A large play button in the centre of the toolbar causes the application to read the contents of a web page aloud, in the voice of Google Assistant. This seems to be something that non-technology experts can take advantage of. The Google Go application also allows you to choose several shortcuts of third-party applications optimized for display, although they sometimes lead to the web pages of the respective services.
The Redmi Go hardware is sufficient for the very basic use of smartphones. The processor is decent, but having only 1 GB of RAM is a bottleneck. We saw occasional breaks when doing simple things like opening a menu in an application or scrolling through a heavy application like Google Play Store. It also took a while to load the applications, even if they were running shortly before. Sometimes, the user interfaces animations when opening and closing applications also stuttered a bit. However, in general, the use was much more pleasant than we expected from a sub-R. 5,000 phones.
Go applications have interesting functionality. YouTube Go shows exactly how much data each video will consume before playing it, and you can force a higher or lower quality if desired. You can also quickly save some videos so you can play them over and over again without consuming more data. Maps Go has quick shortcuts for directions that include routes optimized for two-wheelers. Go applications are supposed to start in less than five seconds, and this was generally the case.
Fresh out of its box, our Redmi Go review unit had only 58 per cent of its 8GB of free storage space for us to use. You probably do not have large games installed since they simply will not run. Still, we believe that most buyers will need to collect a microSD card for all their media storage requirements.
Considering its price, the Redmi Go has two main things: its processor and its screen. The Qualcomm Snapdragon 425 SoC is now quite old, but still appearing in new phones. You get a 3000 mAh battery, which should be fine since there is no hardware to stress this phone. Fast charging is not compatible.

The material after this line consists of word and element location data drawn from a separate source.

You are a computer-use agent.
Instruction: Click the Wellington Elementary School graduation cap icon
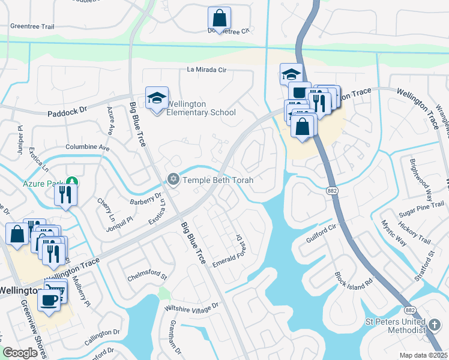[x=157, y=98]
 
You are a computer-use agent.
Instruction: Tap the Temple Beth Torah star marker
[x=173, y=179]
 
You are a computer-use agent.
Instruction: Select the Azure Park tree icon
[x=72, y=181]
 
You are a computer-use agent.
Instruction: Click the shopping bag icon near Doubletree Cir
[x=219, y=19]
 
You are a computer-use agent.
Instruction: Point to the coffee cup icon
[x=49, y=299]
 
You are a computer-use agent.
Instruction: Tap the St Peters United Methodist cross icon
[x=435, y=326]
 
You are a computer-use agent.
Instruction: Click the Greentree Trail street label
[x=32, y=27]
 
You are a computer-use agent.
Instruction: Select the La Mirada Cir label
[x=206, y=70]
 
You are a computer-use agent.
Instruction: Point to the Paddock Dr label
[x=67, y=112]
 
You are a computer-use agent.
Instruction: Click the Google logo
[x=20, y=353]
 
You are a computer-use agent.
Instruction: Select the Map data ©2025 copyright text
[x=423, y=355]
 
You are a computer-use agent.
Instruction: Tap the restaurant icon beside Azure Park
[x=65, y=195]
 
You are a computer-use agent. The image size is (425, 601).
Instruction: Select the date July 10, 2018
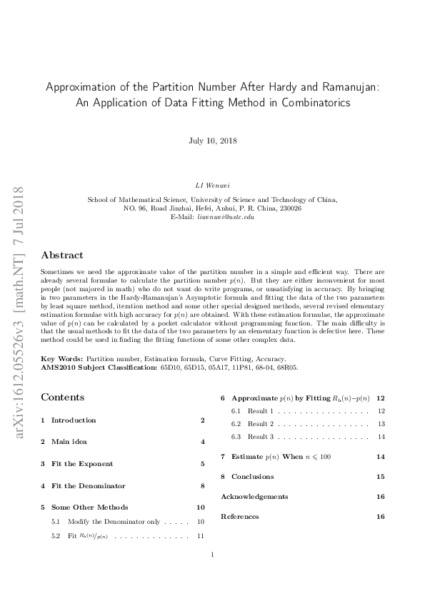(212, 141)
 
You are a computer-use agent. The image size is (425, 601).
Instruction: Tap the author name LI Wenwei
(212, 186)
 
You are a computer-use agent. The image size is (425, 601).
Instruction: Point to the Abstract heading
(62, 255)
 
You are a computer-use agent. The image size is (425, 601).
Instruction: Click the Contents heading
(63, 397)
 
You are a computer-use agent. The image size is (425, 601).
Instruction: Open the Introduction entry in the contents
(74, 420)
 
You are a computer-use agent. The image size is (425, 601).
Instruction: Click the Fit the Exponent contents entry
(82, 464)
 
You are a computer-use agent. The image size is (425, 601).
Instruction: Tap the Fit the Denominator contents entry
(88, 486)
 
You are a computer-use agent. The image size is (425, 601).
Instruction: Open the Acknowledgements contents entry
(254, 496)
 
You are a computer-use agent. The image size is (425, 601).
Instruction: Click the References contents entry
(240, 516)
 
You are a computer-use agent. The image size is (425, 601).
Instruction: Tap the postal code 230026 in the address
(290, 208)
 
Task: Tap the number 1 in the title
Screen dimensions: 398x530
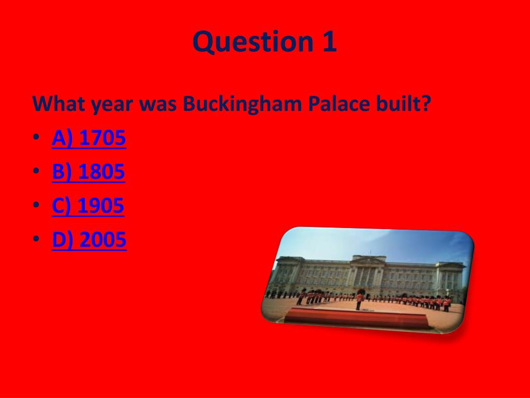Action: coord(329,42)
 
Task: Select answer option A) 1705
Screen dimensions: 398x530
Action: coord(89,138)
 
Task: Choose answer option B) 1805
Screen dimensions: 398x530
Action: coord(89,172)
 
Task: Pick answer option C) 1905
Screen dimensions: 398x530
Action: coord(88,206)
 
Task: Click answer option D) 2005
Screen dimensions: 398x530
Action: coord(89,239)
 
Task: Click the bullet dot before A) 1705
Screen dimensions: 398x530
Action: coord(35,139)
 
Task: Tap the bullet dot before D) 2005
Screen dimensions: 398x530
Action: coord(35,240)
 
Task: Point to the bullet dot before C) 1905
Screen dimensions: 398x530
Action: coord(35,207)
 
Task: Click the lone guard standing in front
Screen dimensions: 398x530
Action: coord(359,301)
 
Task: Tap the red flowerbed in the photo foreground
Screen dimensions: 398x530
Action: coord(357,317)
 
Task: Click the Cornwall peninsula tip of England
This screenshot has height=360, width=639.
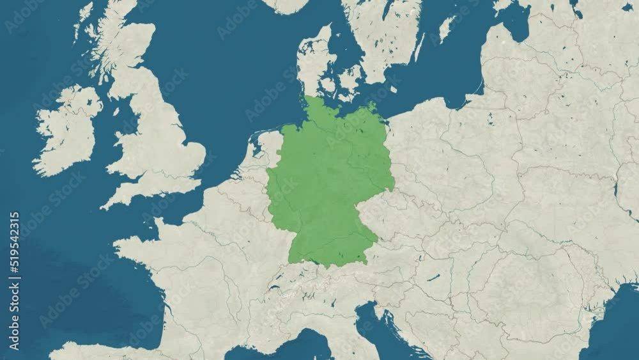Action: pyautogui.click(x=109, y=203)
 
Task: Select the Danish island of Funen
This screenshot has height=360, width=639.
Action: pyautogui.click(x=329, y=86)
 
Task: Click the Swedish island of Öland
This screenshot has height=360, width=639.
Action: pyautogui.click(x=447, y=29)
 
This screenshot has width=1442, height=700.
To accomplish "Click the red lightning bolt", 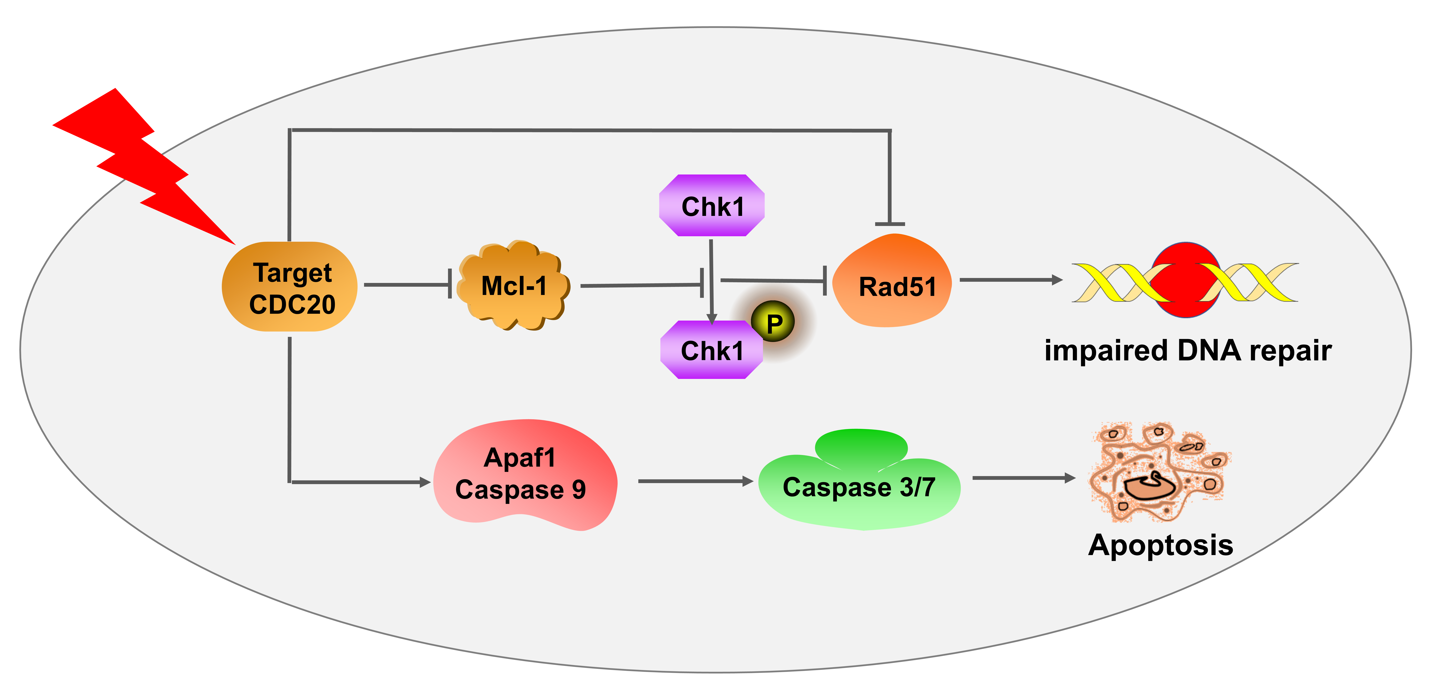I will (x=146, y=168).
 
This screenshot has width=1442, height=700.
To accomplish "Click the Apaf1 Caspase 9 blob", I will (x=523, y=475).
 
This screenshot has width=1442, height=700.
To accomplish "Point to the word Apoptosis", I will (x=1160, y=545).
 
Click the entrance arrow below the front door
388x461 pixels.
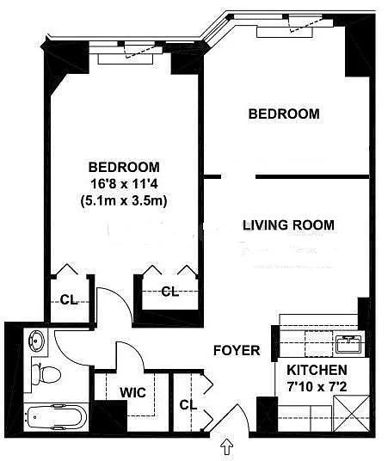(x=227, y=447)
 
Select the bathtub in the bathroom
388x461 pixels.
(x=56, y=417)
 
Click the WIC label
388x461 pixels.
(x=132, y=392)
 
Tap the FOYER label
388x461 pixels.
(x=237, y=350)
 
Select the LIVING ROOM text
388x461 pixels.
(x=288, y=225)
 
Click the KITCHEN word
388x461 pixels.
(x=317, y=370)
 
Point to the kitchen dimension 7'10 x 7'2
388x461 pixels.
(x=317, y=387)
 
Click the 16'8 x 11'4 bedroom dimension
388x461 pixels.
(x=124, y=184)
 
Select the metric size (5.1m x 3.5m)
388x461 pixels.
(x=124, y=201)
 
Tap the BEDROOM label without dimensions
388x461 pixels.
(x=284, y=114)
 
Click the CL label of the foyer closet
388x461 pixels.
(x=188, y=405)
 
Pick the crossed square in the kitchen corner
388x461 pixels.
(x=351, y=414)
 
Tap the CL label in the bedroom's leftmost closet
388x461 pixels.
(x=69, y=300)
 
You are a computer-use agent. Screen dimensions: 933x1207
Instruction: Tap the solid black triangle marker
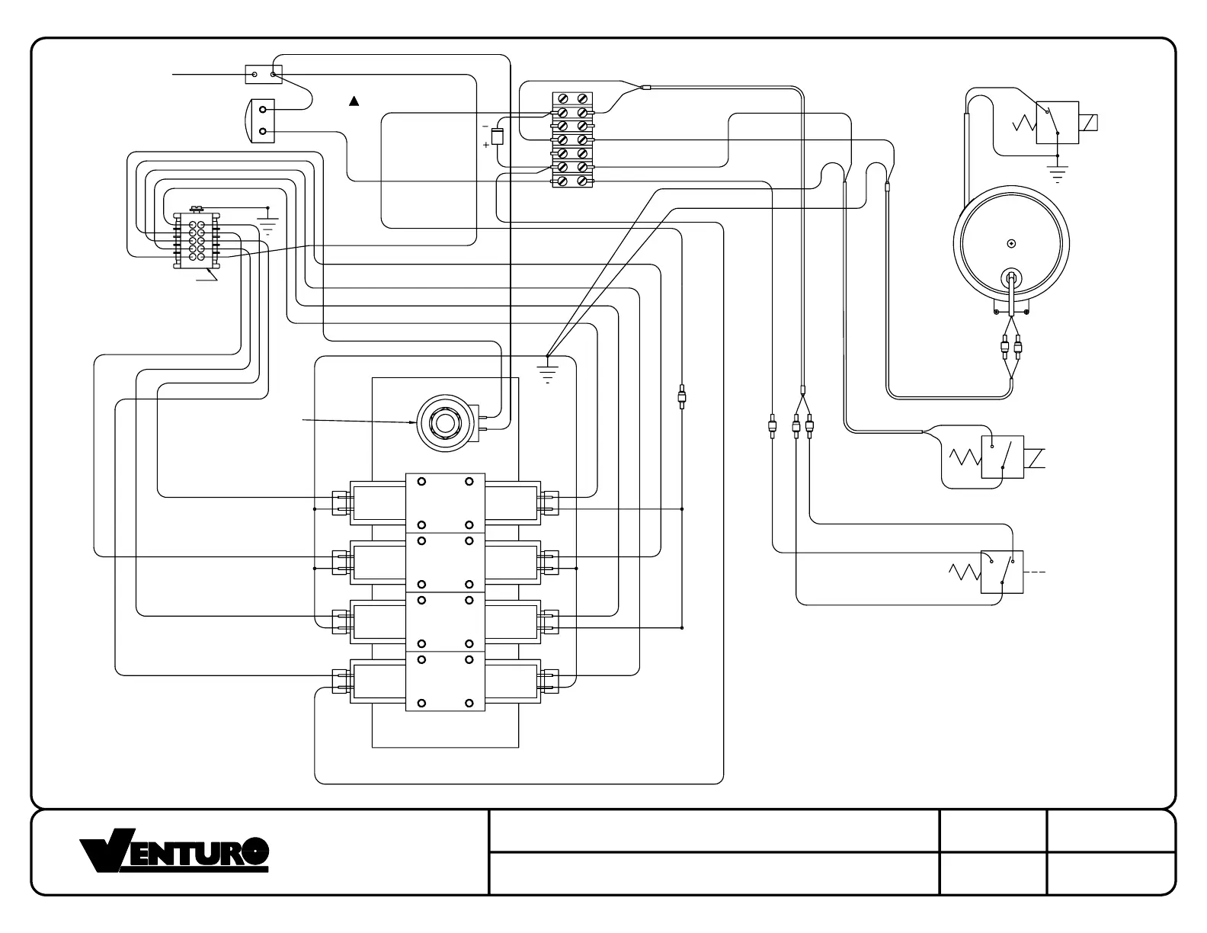click(354, 101)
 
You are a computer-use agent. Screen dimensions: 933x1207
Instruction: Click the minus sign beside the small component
click(485, 126)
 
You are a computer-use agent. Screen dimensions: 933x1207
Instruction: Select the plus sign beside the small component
click(486, 145)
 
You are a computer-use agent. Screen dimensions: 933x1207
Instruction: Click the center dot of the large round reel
click(1011, 244)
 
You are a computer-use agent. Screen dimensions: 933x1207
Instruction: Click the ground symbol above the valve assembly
click(548, 371)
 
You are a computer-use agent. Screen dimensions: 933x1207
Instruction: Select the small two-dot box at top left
click(264, 75)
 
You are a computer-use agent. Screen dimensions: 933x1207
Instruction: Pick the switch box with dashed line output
click(1001, 571)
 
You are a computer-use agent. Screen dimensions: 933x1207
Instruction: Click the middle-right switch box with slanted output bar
click(1001, 457)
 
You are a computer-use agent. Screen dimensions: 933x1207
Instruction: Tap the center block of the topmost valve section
click(445, 503)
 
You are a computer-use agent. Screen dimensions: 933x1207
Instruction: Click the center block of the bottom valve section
click(445, 681)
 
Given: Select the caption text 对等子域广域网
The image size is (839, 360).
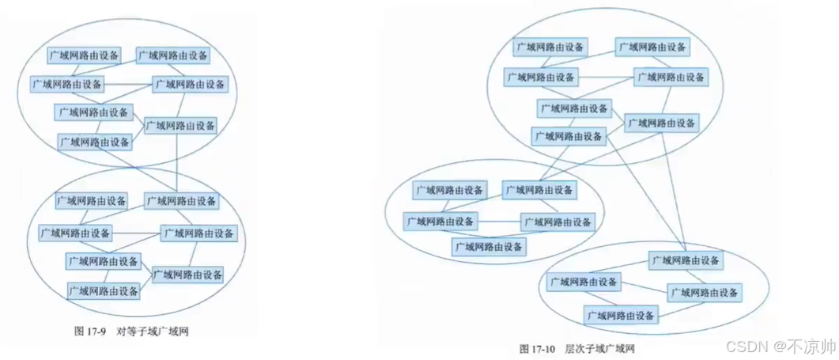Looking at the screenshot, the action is coord(153,332).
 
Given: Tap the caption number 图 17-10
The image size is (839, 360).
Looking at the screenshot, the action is coord(539,348).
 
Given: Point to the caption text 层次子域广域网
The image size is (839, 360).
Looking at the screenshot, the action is coord(599,348).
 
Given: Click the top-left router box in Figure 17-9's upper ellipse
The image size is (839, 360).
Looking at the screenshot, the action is coord(84,55).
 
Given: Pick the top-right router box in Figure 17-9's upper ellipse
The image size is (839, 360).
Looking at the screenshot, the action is coord(173,55).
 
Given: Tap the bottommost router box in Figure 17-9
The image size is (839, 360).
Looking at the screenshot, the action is coord(104,290).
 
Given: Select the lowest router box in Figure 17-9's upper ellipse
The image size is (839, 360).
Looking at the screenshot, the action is coord(95,142).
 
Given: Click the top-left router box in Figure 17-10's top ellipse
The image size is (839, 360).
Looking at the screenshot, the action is coord(550,47).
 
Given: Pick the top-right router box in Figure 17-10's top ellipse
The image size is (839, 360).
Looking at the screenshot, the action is coord(653,47).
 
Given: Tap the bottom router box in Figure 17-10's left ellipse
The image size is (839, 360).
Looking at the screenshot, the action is coord(489,247).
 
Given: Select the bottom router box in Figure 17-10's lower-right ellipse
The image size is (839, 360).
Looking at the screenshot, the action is coord(622,315).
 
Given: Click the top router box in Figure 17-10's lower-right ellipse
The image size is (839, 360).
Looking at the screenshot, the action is coord(686,260).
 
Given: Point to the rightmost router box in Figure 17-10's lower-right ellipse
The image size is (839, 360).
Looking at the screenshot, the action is coord(704,293).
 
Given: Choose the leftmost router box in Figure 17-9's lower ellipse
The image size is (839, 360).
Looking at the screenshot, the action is coord(75,233).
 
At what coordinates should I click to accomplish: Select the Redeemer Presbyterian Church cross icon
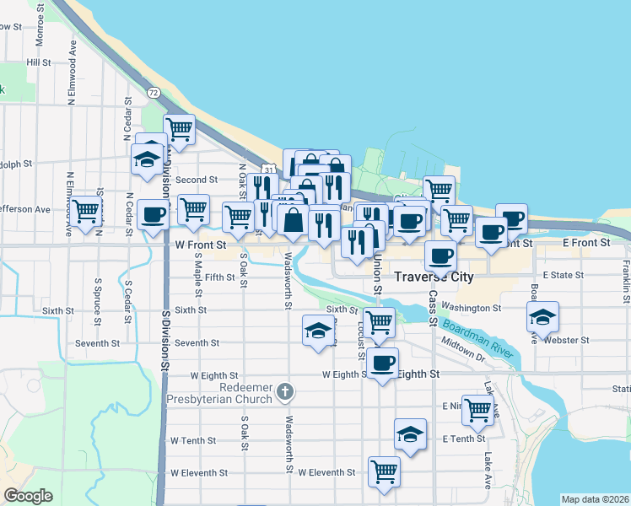click(286, 391)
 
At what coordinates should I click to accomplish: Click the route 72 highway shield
click(153, 92)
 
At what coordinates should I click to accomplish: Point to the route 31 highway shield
click(267, 170)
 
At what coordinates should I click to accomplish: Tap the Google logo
click(28, 496)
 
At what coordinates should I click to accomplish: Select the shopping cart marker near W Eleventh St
click(384, 470)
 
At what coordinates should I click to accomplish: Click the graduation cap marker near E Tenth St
click(410, 433)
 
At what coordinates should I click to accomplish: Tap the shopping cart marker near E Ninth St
click(478, 410)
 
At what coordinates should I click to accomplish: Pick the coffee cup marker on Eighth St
click(382, 363)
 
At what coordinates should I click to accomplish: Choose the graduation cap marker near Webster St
click(542, 316)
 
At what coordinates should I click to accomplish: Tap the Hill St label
click(39, 62)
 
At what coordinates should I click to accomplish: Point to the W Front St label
click(201, 244)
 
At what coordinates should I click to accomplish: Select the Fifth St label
click(219, 277)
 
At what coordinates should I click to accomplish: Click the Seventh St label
click(197, 343)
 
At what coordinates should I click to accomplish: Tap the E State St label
click(564, 275)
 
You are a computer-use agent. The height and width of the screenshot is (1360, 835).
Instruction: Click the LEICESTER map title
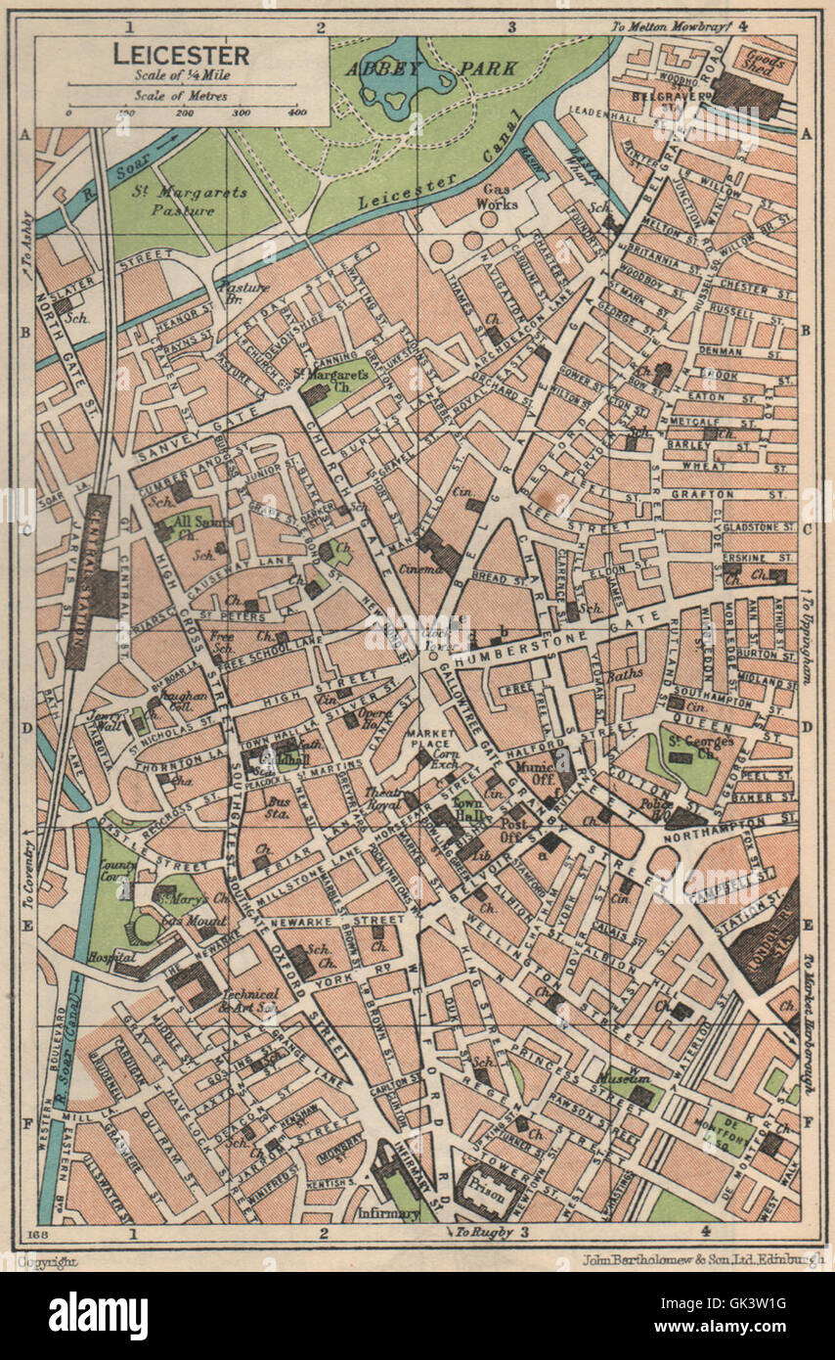tap(181, 55)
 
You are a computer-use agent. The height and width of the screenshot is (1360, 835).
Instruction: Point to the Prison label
tap(489, 1195)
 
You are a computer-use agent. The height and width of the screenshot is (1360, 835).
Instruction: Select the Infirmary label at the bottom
tap(389, 1213)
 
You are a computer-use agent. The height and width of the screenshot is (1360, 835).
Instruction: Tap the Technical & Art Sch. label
tap(248, 1000)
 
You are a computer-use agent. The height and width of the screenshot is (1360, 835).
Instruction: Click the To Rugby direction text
tap(486, 1231)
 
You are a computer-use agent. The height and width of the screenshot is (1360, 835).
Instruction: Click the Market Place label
tap(431, 740)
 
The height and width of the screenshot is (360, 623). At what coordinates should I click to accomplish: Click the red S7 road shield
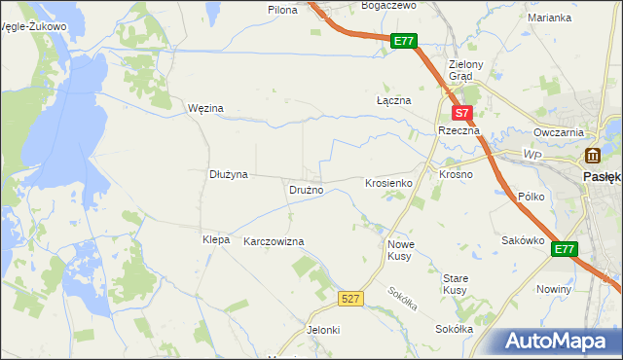[464, 113]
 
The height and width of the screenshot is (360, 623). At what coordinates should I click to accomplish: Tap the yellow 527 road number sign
[352, 299]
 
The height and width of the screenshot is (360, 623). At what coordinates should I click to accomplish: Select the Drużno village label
[306, 190]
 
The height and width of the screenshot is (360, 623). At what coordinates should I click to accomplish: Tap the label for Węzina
[205, 108]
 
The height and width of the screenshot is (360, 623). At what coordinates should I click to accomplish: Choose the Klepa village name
[215, 239]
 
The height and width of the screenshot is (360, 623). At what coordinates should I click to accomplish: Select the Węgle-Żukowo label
[35, 27]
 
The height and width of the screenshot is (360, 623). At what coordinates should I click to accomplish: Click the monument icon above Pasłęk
[592, 156]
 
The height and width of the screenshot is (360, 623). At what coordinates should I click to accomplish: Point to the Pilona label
[282, 9]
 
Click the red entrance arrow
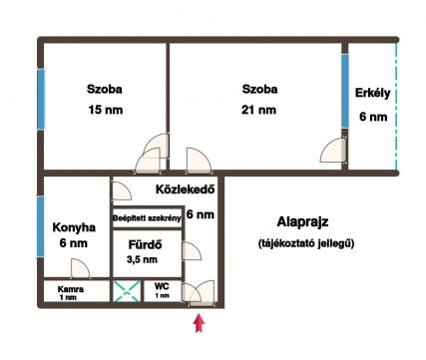pyautogui.click(x=199, y=323)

On the other hand, it is disappointing to have only 1 GB of RAM and 8 GB of storage. That small RAM might be fine for the optimized Android Go UI, but many applications will demand more. As for storage, the dedicated microSD card slot will allow you to add up to 128GB of storage, but those 8GB of internal storage will fill up very quickly. During our review process, we were not even able to have all of our standard benchmarking applications and test files on the phone at the same time.
You can insert two 4G SIM cards, but only one of them can work in a 4G network at any time. There is Wi-Fi single band 802.11n, Bluetooth 4.1, FM radio and even GPS.
The Redmi Go is not as flashy as the slightly higher price offers from Xiaomi. However, it still offers relatively good hardware for the price, which is a great gain for people with very tight budgets or very simple needs. We just want there to be at least one option with more RAM and storage space.
We will not find many opponents who can contest these specifications at this price, but Asus does offer a compelling alternative with its ZenFone Lite L1 officially released at Rs. 6,999, this phone goes on sale regularly and repeated for only Rs. 4,999 on Flipkart. For only Rs. 500 more than the Redmi Go, gets the most powerful Snapdragon 430 processor, 2 GB of RAM, 16 GB of storage and some other amenities.
This also shows that if you can spend a little more, you should consider phones like the Redmi 6A, which will work better and last longer.